Chiny ogłosiły cła w wysokości 15% na węgiel i skroplony gaz ziemny (LNG) oraz 10% na ropę naftową, maszyny rolnicze i duże samochody z silnikami spalinowymi importowane z USA. Taryfy te wejdą w życie w poniedziałek.

W oświadczeniu chińskiej Komisji Celnej Rady Państwa podkreślono: „Jednostronna podwyżka taryf przez USA poważnie narusza zasady Światowej Organizacji Handlu (WTO). Nie pomaga to w rozwiązaniu ich własnych problemów, a jedynie szkodzi normalnym relacjom gospodarczym i handlowym między Chinami a USA”.

Chiny są największym importerem skroplonego gazu ziemnego na świecie, ale ich główni dostawcy to Australia, Katar i Malezja. USA, mimo że są największym eksporterem LNG, eksportują do Chin zaledwie 2,3% swojego całkowitego eksportu gazu.

Chińskie kontrole eksportu kluczowych surowców

Poza cłami Pekin ogłosił również nowe ograniczenia eksportowe na metale niezbędne do produkcji zaawansowanych technologii, w tym na: wolfram, tellur, bizmut, molibden i ind. 

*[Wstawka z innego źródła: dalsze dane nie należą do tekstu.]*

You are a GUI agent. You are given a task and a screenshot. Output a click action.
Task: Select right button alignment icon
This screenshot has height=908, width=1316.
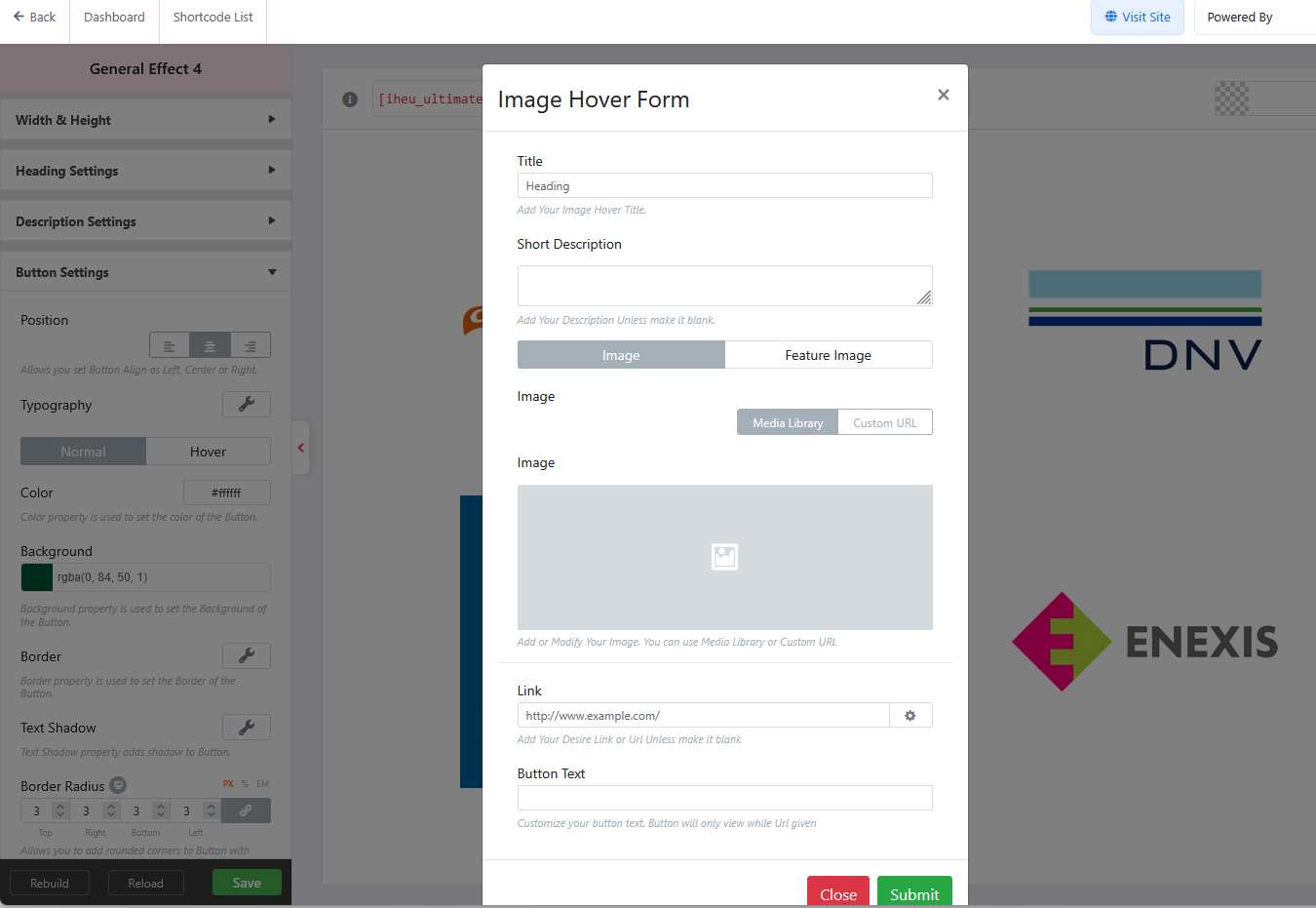(251, 346)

Wiele z tych minerałów znajduje się na liście krytycznych surowców sporządzonej przez U.S. Geological Survey. Oznacza to, że są one kluczowe dla bezpieczeństwa ekonomicznego i narodowego USA.

Są to kolejne ograniczenia po tym, jak w grudniu Chiny nałożyły restrykcje na eksport galu, kluczowego dla produkcji półprzewodników.

Chiny uderzają w amerykańskie firmy

Poza cłami i ograniczeniami eksportu Chiny ogłosiły rozpoczęcie dochodzenia antymonopolowego przeciwko Google. Decyzja ta została podjęta dosłownie kilka minut po wejściu w życie 10% ceł na chińskie towary nałożonych przez USA.

Nie jest jasne, jak śledztwo wpłynie na działalność Google w Chinach. Google ma bardzo ograniczoną obecność na chińskim rynku, ponieważ jego wyszukiwarka jest tam zablokowana, podobnie jak większość innych zachodnich platform. Firma opuściła chiński rynek w 2010 roku po odmowie stosowania cenzury i serii cyberataków na jej systemy.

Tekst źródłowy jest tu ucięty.